Time to Solve Immigration

If Iraq was the dominating topic of the election season in the United States, immigration is the issue that wasn't. Despite the efforts of populist and nativist politicians and pundits to whip up hysteria about a looming catastrophe, Americans didn't bite. In a news-week poll taken last week, voters listed immigration a distant fifth on their list of concerns--after Iraq, terrorism, the economy and health care.

Polling on immigration has been remarkably consistent over the past few years. The American public wants tighter enforcement of the laws but also realizes that the system now in place is unworkable. Consistent two-thirds majorities favor a comprehensive overhaul that would include tighter enforcement, but also guest-worker visas and a path to citizenship for illegal workers already in the country. This compromise package has the potential to be realized after the elections. After all, how many issues are there today on which George W. Bush, Hillary Clinton, John McCain, Ted Kennedy and Rudy Giuliani all agree?

The great obstacle to immigration reform has been a noisy minority. Only about 20 percent of voters, mostly but not exclusively Republican, are dead set against a guest-worker program as well as any path to citizenship for illegals. But they are active primary voters, which means that their influence has been vastly enhanced (and exaggerated) during the campaign season. Come Tuesday, the party will be over.
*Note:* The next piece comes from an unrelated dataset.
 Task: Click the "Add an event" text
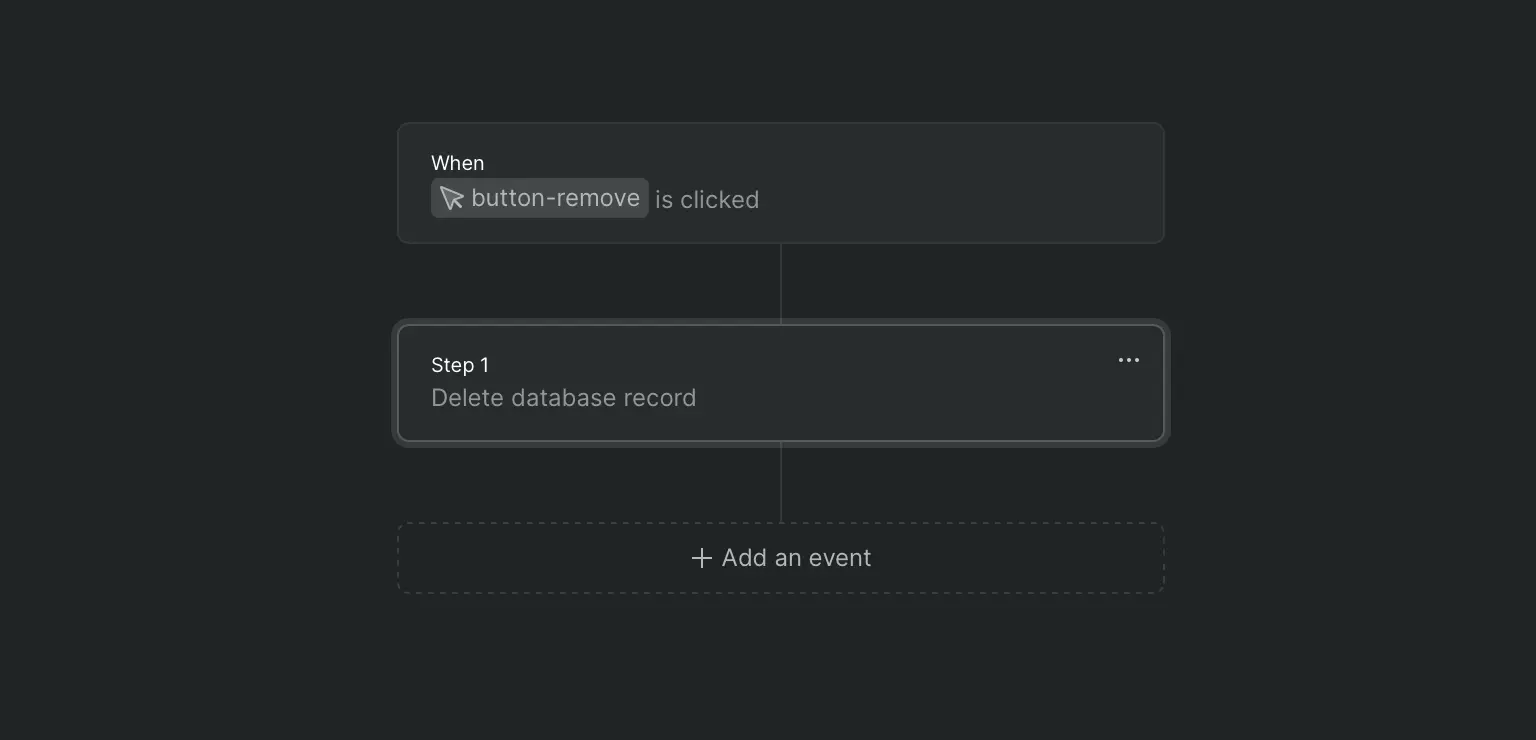click(x=796, y=558)
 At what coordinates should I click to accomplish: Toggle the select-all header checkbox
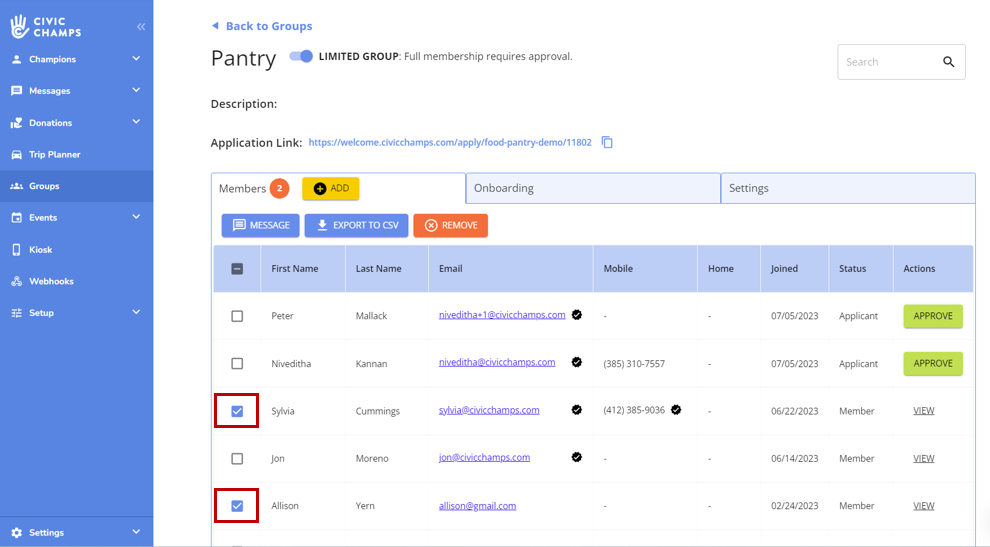click(x=237, y=269)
CNN's Lou Dobbs and his angry band of xenophobes will continue to rail, but a new Congress, with fewer Republicans and no impending primary elections, would make the climate much less vulnerable to the tyranny of the minority.

On the contrary, it will make enormous political sense for all sides to come together and cut a deal. To start with, President Bush needs to accomplish something . He has given only two Oval Office addresses on domestic policy--one on Social Security reform, the other on immigration. The first is dead. If he cannot enact his immigration plan, his second term will be void of any achievements.

John McCain, the Republican front runner in 2008, needs to get the issue off the table before the Republican presidential primaries heat up. The maverick senator can fudge almost every other issue on which he disagrees with the Republican base. He can signal greater warmth toward the religious right. Global warming is an abstraction. The torture debate is over. But on immigration, McCain is the author of a bill that has at its heart provisions for guest workers and citizenship. He needs to get the issue resolved.

The same logic applies for Rudy Giuliani, who sometimes polls even higher than McCain among Republicans. Giuliani supports Bush's position on immigration (which is essentially the same as McCain's) even though he makes the requisite noises about defending the border. For the Democrats this is an unusual opportunity. They could get most of what they want, while a Republican president gives them cover on the right.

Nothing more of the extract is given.